La apuesta de Mediaset con Carlos Lozano no está resultando tan atractiva para el público como se esperaba. La influencer se teme lo peor
En Telecinco
Llegó a “Amor ¡o lo que surja!” con toda la ilusión del mundo, es la vuelta de Anabel Pantoja como colaboradora de un programa televisivo tras mucho tiempo ausente de los platós. Pero sus expectativas se están viendo frenadas por la baja audiencia del espacio. La última estadística le concede apenas un 6,8 por ciento de share en las tardes de Telecinco, lo que supone el peor estreno de la temporada de la cadena.
La sobrina de Isabel Pantoja tampoco aporta gran rendimiento en este dating show, por lo menos eso es lo que consideran muchos espectadores. Habla poco y esgrime escasos argumentos.
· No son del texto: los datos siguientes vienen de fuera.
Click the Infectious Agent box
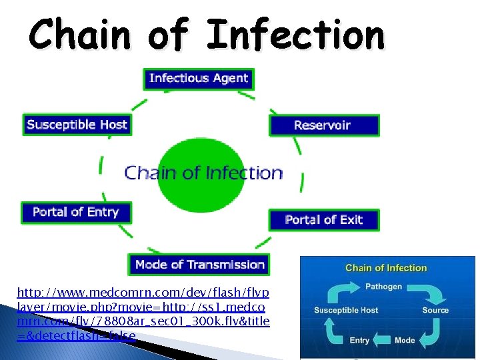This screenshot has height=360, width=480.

Desde luego, se esperaba más de la pantojita chica, que regresó como el gran fichaje del programa y no está cumpliendo al cien por cien lo que se esperaba de ella.
Una fuente cercana a la influencer nos desvela que “Anabel se muestra muy preocupada por las bajas audiencias, se siente muy a gusto en ese plató y se lo pasa muy bien. Espera que la cadena mantenga el espacio el tiempo suficiente para que se asiente en la programación, porque está convencida de que poco a poco irán mejorando las cifras.”
Por otro lado, lo que más le duele es el cisma entre su pareja sentimental. David, y su madre Merchi. Los dos están muy distanciados y Anabel no consigue que limen asperezas. También le preocupa su situación en el proceso de posible reconciliación entre su prima Isa y su tía Isabel. Se ve entre la espada y la pared. Hace unos días asistía a la fiesta de cumpleaños del hijo de Isa, un acto en el que no apareció la tonadillera. Y teme que su mediática Tita le reproche que preste más atención a su hija que a ella.